Out of the raffle, forward by the conning-tower, a man appeared, and with a perceptible stagger reeled aft to the wheel, which had escaped uninjured.

“’Tis the Quartermaster,” whispered the men.

From the cruiser’s deck men fired at him, but he reached the wheel, and threw his strength into it.

Then on the shattered portion of the bridge there stood the figure of the Captain. A moment he looked around him, then above his head to the summit of a single bare pole on board there mounted a black ball, and there streamed out the red and blue of the Union Jack!

Both ships came round, the Swift stem on, and the cruiser with her broadside.

The six guns flashed together in one thunderous roar, the Swift seemed to shrink at the shock, her decks were swept, the bridge torn to fragments; then she leapt forward and buried her ram in the body of her great enemy. Through iron and wood the spur of steel forced its way, and the splinters and crash could be heard above the fierce lashings of the screws and the wild cries of the crew.

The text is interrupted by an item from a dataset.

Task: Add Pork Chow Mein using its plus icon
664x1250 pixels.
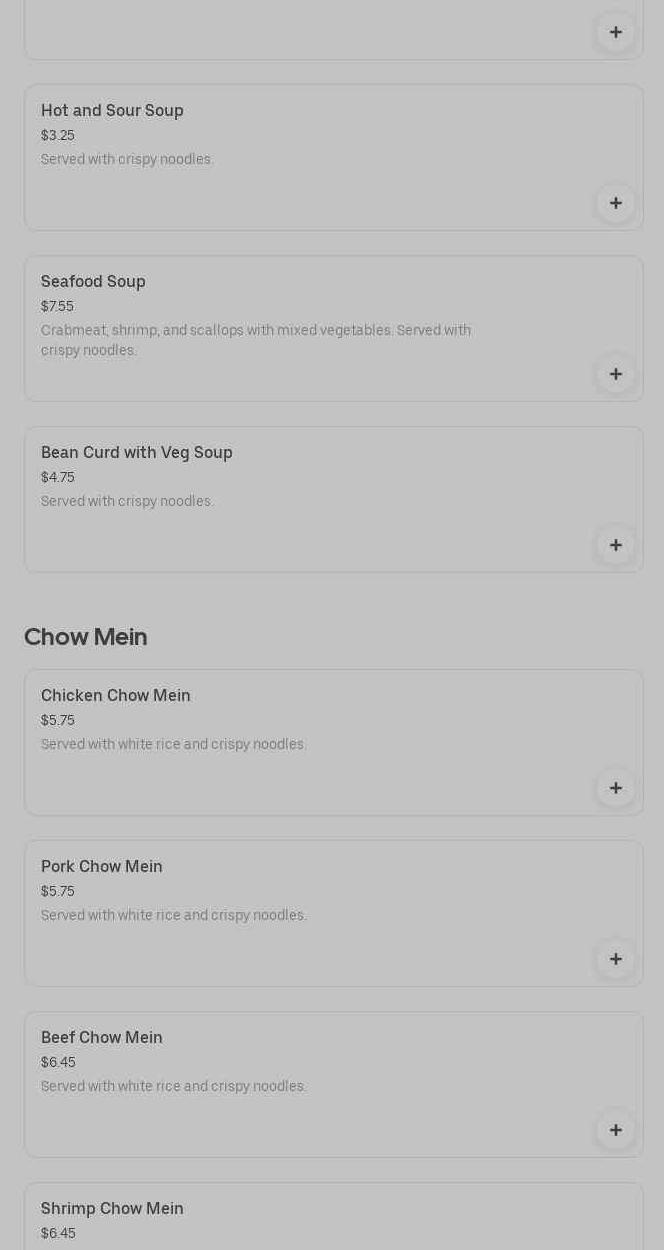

For a breathless pause the catcher battered at the wound she had made; then she was swept round against the side of the cruiser, and sunk stern foremost. Into the whirlpool made the cruiser dipped her wounded side, her decks came over at first slowly to the weight of rushing water; then, with a mighty smash her masts struck the sea and she turned bottom up; there was a flash of shining copper, and then the waves above her closed, with a rush, and there was nothing but tossing foam to mark where the two antagonists had gone down, almost locked together in their last deadly embrace.


Chapter Fourteen.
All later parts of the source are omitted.